§ SOURCE EXTRACT:
-.-.-
STATIC void GetDissociationRateCoeff( diss_tran& tran );
 
void diatomics::Read_Mol_Diss_cross_sections()
{
        DEBUG_ENTRY( "diatomics::Read_Mol_Diss_cross_sections()" );
 
        FILE *ioDATA;
 
        char chPath[FILENAME_PATH_LENGTH_2],
                chDirectory[FILENAME_PATH_LENGTH_2],
                chLine[FILENAME_PATH_LENGTH_2];
 
        /* these can be generalized later for other molecules */
        const int ipNUM_FILES = 1;
 
        char chFileNames[ipNUM_FILES][17] =
                {"cont_diss.dat"} ;
 
        // these cross sections are not meaningful without big H2 enabled. 
        ASSERT( lgEnabled );
 
        // for the summed-over-final-state rates, allocate space for all states in model. 
        // Will be zero-filled and overwritten with whatever data is available.
        Cont_Dissoc_Rate.reserve( n_elec_states );
        for( int iElecLo=0; iElecLo<n_elec_states; ++iElecLo )
        {
                Cont_Dissoc_Rate.reserve( iElecLo, nVib_hi[iElecLo]+1 );
                for( int iVibLo=0; iVibLo<=nVib_hi[iElecLo]; ++iVibLo )
                {
                        Cont_Dissoc_Rate.reserve( iElecLo, iVibLo, nRot_hi[iElecLo][iVibLo]+1 );
                }
        }
        Cont_Dissoc_Rate.alloc();
 
        /* drill down to the directory where H2_cont_diss.dat lives */
#       ifdef _WIN32
        strcpy( chDirectory, "h2\\" );
#       else
        strcpy( chDirectory, "h2/" );
#       endif
 
        /* now open the data file */
        strcpy( chPath, chDirectory );
        strcat( chPath, chFileNames[0] );
        ioDATA = open_data( chPath, "r" );
 
        Diss_Trans.clear();
 
        /* track number of datasets in file */
        while( read_whole_line( chLine , (int)sizeof(chLine) , ioDATA ) != NULL )
-.-.-
§ SUPPLIED RECORDS:
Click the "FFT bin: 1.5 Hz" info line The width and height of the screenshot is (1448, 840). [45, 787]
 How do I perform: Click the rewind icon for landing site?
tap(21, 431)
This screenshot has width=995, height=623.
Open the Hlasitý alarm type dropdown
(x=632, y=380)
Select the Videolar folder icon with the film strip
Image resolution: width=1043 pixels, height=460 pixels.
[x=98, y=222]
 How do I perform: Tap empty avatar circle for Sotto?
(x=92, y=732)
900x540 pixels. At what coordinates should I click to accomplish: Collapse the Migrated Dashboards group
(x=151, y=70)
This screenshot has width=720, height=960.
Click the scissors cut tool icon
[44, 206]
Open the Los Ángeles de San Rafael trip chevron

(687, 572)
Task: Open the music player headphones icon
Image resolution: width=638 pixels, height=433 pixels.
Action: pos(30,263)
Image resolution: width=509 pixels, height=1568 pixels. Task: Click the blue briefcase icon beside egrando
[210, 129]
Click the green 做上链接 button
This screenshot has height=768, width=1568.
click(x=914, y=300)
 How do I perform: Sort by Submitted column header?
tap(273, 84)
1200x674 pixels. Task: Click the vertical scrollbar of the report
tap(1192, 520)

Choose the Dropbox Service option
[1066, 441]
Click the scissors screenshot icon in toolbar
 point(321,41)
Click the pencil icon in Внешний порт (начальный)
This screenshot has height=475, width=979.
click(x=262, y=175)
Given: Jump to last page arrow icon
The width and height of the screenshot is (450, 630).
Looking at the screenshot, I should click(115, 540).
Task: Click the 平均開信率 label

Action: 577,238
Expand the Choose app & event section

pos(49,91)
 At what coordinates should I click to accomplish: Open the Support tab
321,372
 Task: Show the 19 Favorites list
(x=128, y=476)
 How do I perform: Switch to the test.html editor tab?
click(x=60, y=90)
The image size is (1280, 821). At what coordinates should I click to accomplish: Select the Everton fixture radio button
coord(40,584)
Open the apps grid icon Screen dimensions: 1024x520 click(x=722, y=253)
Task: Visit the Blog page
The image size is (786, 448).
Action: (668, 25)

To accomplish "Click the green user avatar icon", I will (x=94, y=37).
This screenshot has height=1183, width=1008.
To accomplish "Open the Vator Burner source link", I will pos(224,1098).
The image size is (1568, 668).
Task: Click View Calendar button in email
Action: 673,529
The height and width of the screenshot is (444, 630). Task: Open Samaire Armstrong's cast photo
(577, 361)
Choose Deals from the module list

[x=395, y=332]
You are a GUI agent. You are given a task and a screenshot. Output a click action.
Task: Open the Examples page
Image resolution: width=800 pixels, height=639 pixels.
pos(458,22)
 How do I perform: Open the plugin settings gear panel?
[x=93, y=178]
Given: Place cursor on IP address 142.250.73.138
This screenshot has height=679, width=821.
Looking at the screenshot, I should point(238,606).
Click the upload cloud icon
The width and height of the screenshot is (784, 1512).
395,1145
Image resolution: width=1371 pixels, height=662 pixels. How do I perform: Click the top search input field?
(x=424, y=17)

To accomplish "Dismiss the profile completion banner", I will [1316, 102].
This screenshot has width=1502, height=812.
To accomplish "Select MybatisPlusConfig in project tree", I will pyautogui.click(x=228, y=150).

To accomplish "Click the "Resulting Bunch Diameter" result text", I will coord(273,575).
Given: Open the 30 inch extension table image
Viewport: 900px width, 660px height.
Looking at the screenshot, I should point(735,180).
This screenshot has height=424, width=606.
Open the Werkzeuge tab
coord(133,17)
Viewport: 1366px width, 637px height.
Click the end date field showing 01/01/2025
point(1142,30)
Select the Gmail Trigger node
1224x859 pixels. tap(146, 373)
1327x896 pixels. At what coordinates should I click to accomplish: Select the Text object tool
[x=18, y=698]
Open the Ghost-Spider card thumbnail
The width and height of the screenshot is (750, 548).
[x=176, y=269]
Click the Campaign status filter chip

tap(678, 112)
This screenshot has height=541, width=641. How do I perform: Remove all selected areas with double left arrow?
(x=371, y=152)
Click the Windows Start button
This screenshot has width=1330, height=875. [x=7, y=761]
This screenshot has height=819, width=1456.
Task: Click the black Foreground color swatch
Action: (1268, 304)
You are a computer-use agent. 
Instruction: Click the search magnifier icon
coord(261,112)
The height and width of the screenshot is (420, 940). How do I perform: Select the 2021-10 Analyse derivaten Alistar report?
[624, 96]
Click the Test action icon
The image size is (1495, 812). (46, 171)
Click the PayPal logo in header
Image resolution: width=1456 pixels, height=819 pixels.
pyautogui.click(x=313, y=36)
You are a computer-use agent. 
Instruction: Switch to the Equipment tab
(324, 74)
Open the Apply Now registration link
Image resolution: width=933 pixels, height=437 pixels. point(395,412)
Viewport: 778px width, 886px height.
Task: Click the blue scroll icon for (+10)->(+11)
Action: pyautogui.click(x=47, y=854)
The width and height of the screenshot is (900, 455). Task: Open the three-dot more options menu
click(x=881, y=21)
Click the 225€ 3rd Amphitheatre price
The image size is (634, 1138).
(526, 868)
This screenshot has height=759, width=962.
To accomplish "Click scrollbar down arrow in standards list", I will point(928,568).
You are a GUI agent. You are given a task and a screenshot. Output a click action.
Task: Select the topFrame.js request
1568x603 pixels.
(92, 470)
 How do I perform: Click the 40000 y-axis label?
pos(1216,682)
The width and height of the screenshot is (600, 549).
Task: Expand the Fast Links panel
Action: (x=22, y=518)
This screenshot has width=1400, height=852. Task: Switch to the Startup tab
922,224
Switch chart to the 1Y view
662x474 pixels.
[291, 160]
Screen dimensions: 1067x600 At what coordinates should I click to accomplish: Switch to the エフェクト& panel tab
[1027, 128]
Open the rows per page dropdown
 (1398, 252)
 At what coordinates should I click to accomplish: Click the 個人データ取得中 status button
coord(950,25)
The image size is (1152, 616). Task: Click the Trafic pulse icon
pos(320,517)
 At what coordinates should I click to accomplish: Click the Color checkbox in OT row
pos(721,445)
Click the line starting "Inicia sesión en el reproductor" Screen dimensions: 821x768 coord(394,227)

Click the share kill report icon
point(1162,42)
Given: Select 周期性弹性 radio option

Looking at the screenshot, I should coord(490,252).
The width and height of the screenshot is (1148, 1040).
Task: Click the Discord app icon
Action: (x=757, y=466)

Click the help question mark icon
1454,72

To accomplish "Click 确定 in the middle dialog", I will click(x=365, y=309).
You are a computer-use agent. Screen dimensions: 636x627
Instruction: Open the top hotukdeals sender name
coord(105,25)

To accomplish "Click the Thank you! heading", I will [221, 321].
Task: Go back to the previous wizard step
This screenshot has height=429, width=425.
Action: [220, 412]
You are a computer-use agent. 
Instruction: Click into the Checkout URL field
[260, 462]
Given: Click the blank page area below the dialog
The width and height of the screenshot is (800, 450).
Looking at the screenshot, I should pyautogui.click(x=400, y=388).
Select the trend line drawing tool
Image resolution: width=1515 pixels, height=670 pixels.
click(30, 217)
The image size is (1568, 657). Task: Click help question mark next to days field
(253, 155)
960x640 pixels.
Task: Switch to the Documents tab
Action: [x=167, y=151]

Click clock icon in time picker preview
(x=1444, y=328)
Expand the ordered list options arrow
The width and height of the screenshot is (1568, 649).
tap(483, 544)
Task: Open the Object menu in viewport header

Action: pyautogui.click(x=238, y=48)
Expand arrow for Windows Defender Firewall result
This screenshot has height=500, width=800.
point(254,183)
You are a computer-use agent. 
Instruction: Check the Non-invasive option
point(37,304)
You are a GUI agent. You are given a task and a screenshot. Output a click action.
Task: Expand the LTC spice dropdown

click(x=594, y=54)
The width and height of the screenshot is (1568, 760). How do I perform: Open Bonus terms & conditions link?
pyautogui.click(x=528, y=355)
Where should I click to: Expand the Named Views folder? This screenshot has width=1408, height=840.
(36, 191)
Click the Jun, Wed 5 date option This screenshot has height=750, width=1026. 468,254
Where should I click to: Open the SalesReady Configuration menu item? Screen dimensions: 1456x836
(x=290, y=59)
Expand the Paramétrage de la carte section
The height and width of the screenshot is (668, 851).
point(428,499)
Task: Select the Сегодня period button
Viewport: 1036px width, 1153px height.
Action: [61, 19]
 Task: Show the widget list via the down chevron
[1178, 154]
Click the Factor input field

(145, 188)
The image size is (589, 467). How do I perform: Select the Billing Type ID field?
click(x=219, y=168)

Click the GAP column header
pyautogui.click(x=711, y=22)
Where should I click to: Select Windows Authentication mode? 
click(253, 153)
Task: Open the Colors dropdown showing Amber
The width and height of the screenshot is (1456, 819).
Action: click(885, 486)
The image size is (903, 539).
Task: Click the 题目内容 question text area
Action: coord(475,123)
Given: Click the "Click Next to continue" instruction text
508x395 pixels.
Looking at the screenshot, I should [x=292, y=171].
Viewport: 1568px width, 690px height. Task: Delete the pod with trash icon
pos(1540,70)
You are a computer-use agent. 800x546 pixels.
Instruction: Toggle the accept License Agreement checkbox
-.-.-
§ YOUR TASKS:
A. In the dissociation cross-section code, restate the block that begins "// for the summed-over-final-state rates" as a brief list of its steps.
B. Carry on writing the dissociation cross-section code from the point where it stops.
The rows have no connection to the dissociation cross-section code.

§ ANSWERS TO THE TASKS:
A.
- It sets aside space in Cont_Dissoc_Rate for the summed-over-final-state rates of every state in the model. This space is zero-filled and later overwritten with whatever data is available.
- It reserves n_elec_states entries, one for each iElecLo.
- For each iElecLo, it reserves nVib_hi[iElecLo]+1 entries, one for each iVibLo.
- For each iVibLo, it reserves nRot_hi[iElecLo][iVibLo]+1 entries.
- It then allocates the structure with Cont_Dissoc_Rate.alloc().

B.
        {
                static bool skipData = false;
                long ini=0, inf, iv, ij;
 
                /* ignore all lines that begin with a '#', unless they are telling us the next quantum numbers.  If so,
                 * then read the quantum numbers and start a new dataset */
                if(sizeof(chLine) >= 2 && chLine[0] == '#' && chLine[1] == '!' && chLine[4] == 'n'  && chLine[5] =='e' )
                {
                        sscanf(chLine,"#!  nei=%li, nef=%li, vi= %li, ji= %li",&ini, &inf, &iv, &ij);
                        // skip data that is for levels beyond our model
                        if( ini > n_elec_states )
                                skipData = true;
                        else if( iv > nVib_hi[ini] )
                                skipData = true;
                        else if( ij > nRot_hi[ini][iv] )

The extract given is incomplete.